Nos abrió la puerta y para mi sorpresa el perro enemigo no vino a ladrarme o morderme, pues Pepa, solícita, entró corriendo, se dejó olisquear, sacó la lengua, ya entregada, y esperó a que el viejo perro negro se animase a montarla. Entretanto, la vieja, Jazmín y yo pasamos a la casa y nos sentamos frente al televisor, con el volumen altísimo, porque estaba jugando Boca.
-Ya no es lo mismo sin el Apache y el Virrey -farfulló la vieja, hundida en el sillón, y vi que detrás de su camiseta tenía el número 9 y la leyenda Carlitos.
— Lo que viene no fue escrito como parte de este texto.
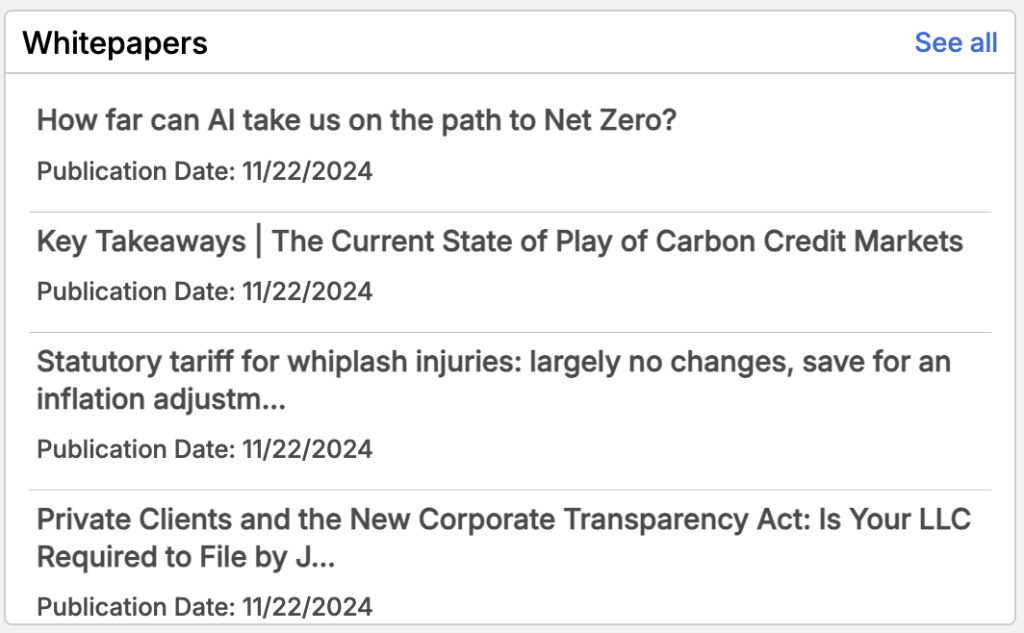1024x633 pixels.
Task: Click the truncated 'Required to File by J...' text
Action: coord(185,558)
Le serví helados, la dejé viendo el fútbol, hipnotizada, y me acerqué con Jazmín a la ventana. Ella tenía razón: mi enemigo estaba montándose a Pepa con un celo insaciable, frenético, desesperado. Pepa, por suerte, se dejaba hacer con una disposición para el amor en verdad admirable.
-¿Viste? -me dijo Jazmín, sonriendo-. Estaba recaliente el pobre perro. Ya verás cómo después de coger se queda calladito.
Una vez más, Jazmín tenía razón. Esa noche se quedó a dormir en mi casa y mi enemigo, que pasó la noche con Pepa, copulando sin tregua, no ladró una sola vez. Por fin, pude dormir diez horas como un bendito y amanecí de un humor esplendoroso. Salí a la terraza y vi a mi enemigo en silencio, acostado al lado de Pepa, lamiéndola con cariño, y comprendí que sus ladridos eternos habían sido una manera de quejarse por la castidad a la que lo había sometido la vieja, una protesta por tan cruel abstinencia, un grito de angustia pidiendo una perra con quien aparearse. Ahora mi enemigo había conocido el amor y guardaba silencio.
Volví a la cama, besé a Jazmín y me dispuse a seguir durmiendo. Entonces sonó el timbre. Me acerqué a la puerta. Era mi vecina, la vieja, sonriendo con una expresión indescifrable.
-¿No querés venir a ver el fulbo, nene? -preguntó.